Investigation of Targeted Process Control for Adjusting the Macrostructure of Freeze Foams Using In Situ Computed Tomography

Freeze foams are novel and innovative cellular structures that are based on a direct foaming process and that can be manufactured using any material that can be processed by powder technology. The foam formation process is characterized by the highly complex interaction of various process and material parameters that were chosen empirically and that have so far been difficult to reproduce. To allow properties to be specifically tailored towards certain applications, it is necessary to examine the phenomena observed during foam formation as well as the impact of the process and material parameters on the structural constitution to deduce guidelines for manufacturing and quality assessment (e.g., mechanical strength, cell and pore sizes, pore size distribution).
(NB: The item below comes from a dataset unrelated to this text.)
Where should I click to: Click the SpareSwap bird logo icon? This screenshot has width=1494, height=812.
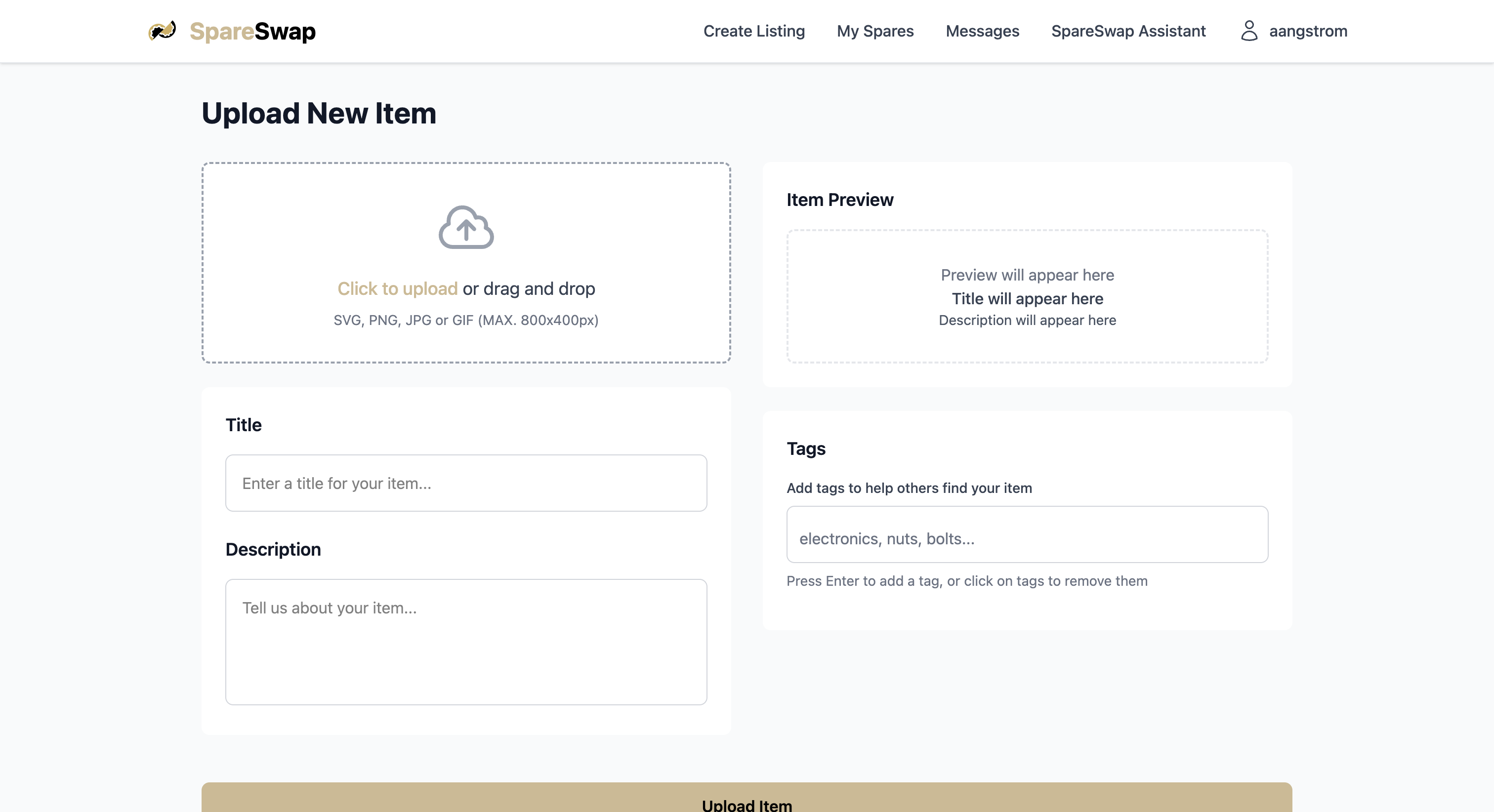pyautogui.click(x=162, y=31)
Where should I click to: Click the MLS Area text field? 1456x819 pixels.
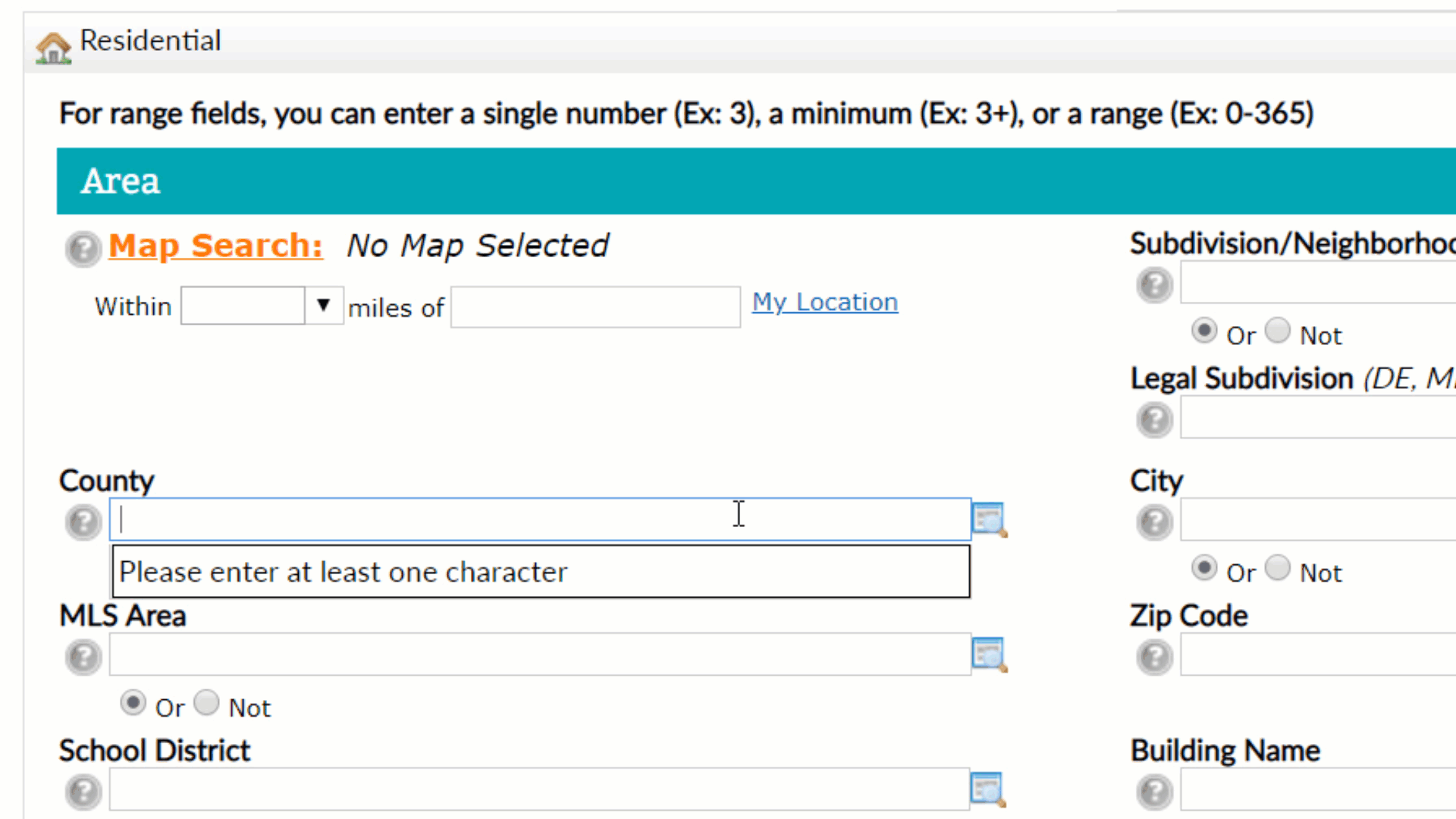coord(539,654)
The variety of possible applications are a result of the wide spectrum of initial suspensions and especially the foam structure properties derived from process parameters such as the cell geometry, pore size distribution, fraction of open and closed porosity, and the textures of the cell struts. Due to earlier findings, the focus of this paper focuses on adjusting and tailoring the macrostructure (homogenization of the pore sizes and their distribution inside foam cells) to create load- and application-adapted ceramic foams. To this end, an experiment was designed using previously identified pore and characteristic influencers (air and water content, temperature of the suspension, pressure reduction rate) as influencing parameters. Their interconnected impacts on selected target values were examined during the freeze foaming process using an in situ freeze foaming device inside an X-ray.

Automated summary

Freeze foams are novel cellular structures that can be made from various materials using powder technology. The process involves complex interactions between process and material parameters, making it difficult to reproduce. By studying the foam formation process, its impacts on structure, and material parameters, tailored foam properties for specific applications can be achieved. The focus of this paper is on adjusting and tailoring the macrostructure of ceramic foams to meet specific load and application requirements.